No wonder President Obama and the Democrats moved heaven and earth to overhaul our nation’s health care system. It’s all about making history. On Yahoo!’s main page, we read Obama hails 60th Senate vote for historic health reform bill”
Jubilant Democrats locked in Nebraska Sen. Ben Nelson as the 60th and decisive vote for historic health care legislation Saturday, putting President Barack Obama’s signature issue firmly on a path for Christmas Eve passage.
At the White House, Obama swiftly welcomed the breakthrough, saying, “After a nearly century-long struggle, we are on the cusp of making health care reform a reality in the United States of America.”
It’s all about the historical struggle, the people be damned. For this isn’t the only thing historical about this vote as Megan McArdle (and other bloggers, including yours truly, and pundits) have pointed out:
No bill this large has ever before passed on a straight party-line vote, or even anything close to a straight party-line vote. No bill this unpopular has ever before passed on a straight party-line vote. We’re in a new political world.
We sure are. But, we’re still in the same old media world. In telling us how historic this bill is, the AP only reports those aspects of the CBO report that fit its narrative:
CBO analysts also said the legislation would cut federal deficits by $132 billion over 10 years and possibly much more in the subsequent decade.
These longer-term calculations assume that the provisions are enacted and remain unchanged throughout the next two decades, which is often not the case for major legislation. For example, the sustainable growth rate (SGR) mechanism governing Medicare’s payments to physicians has frequently been modified (either through legislation or administrative action) to avoid reductions in those payments, and legislation to do so again is currently under consideration in the Congress. . . .

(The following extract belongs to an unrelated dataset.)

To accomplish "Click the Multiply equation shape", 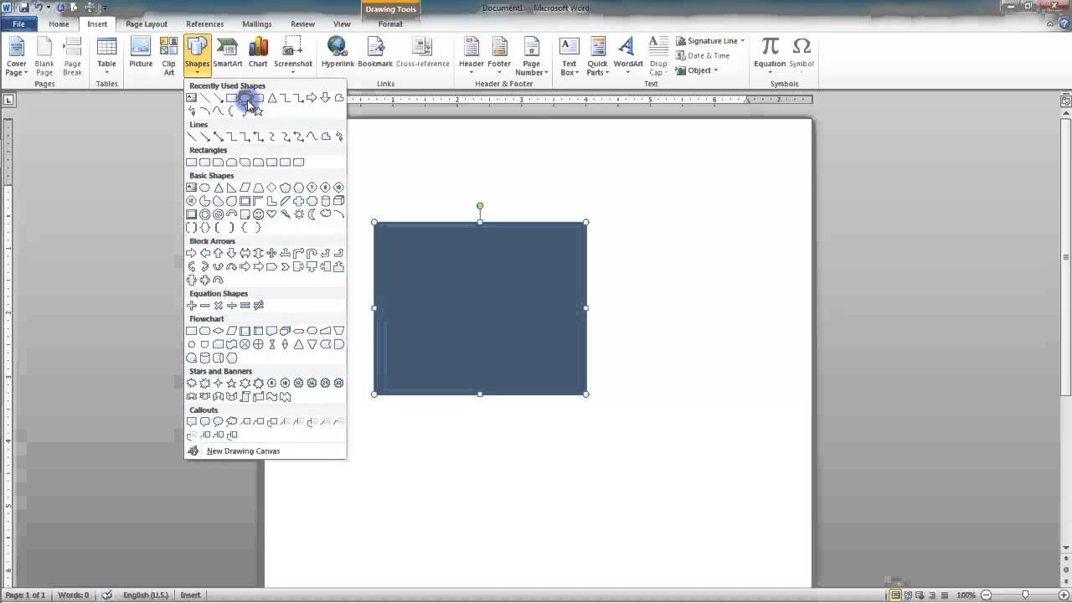I will click(x=218, y=306).
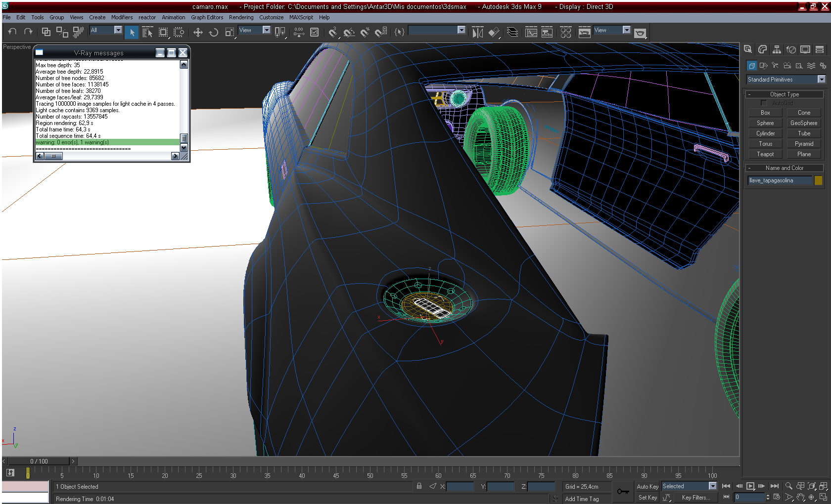This screenshot has width=831, height=504.
Task: Click the Quick Render teapot icon
Action: (x=640, y=33)
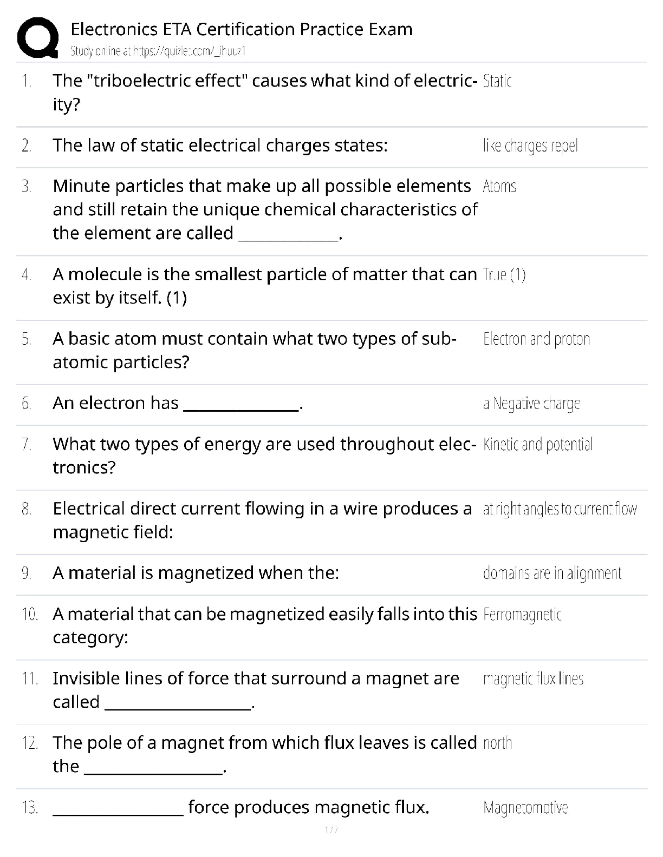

The legislation would maintain and put into effect a number of procedures that might be difficult to sustain over a long period of time. Under current law and under the proposal, payment rates for physicians’ services in Medicare would be reduced by about 21 percent in 2010 and then decline further in subsequent years.
And while the AP article reports all the legislation’s supposed benefits as facts, the unnamed author leaves it to Senate Republican Leader Mitch McConnell to spell out the costs, as if they’re not really facts, just allegations by a man embittered by his defeat. The article doesn’t mention the payoffs to the state of Nebraska nor the other federal funds siphoned off to secure the votes of other once-wavering Democrats.
To talk about the messy way this bill was passed might get in the way of the historical narrative the AP wishes to offer.
FROM THE COMMENTS: Ryan reminds us that just because something is historic doesn’t mean it’s good:
Historic? Oh, it’ll be historic.
The crash and burn of the Hindenburg was historic. The Black Plague in Europe was historic. The fall of Rome was historic. Wars that killed hundreds of thousands of people are historic. But none of these were good things. However, it’s exactly the kind of “historic” we’re seeing here in Obamacare.
The BAD kind of historic.
And I would add the Munich agreement Neville Chamberlain signed was also historic.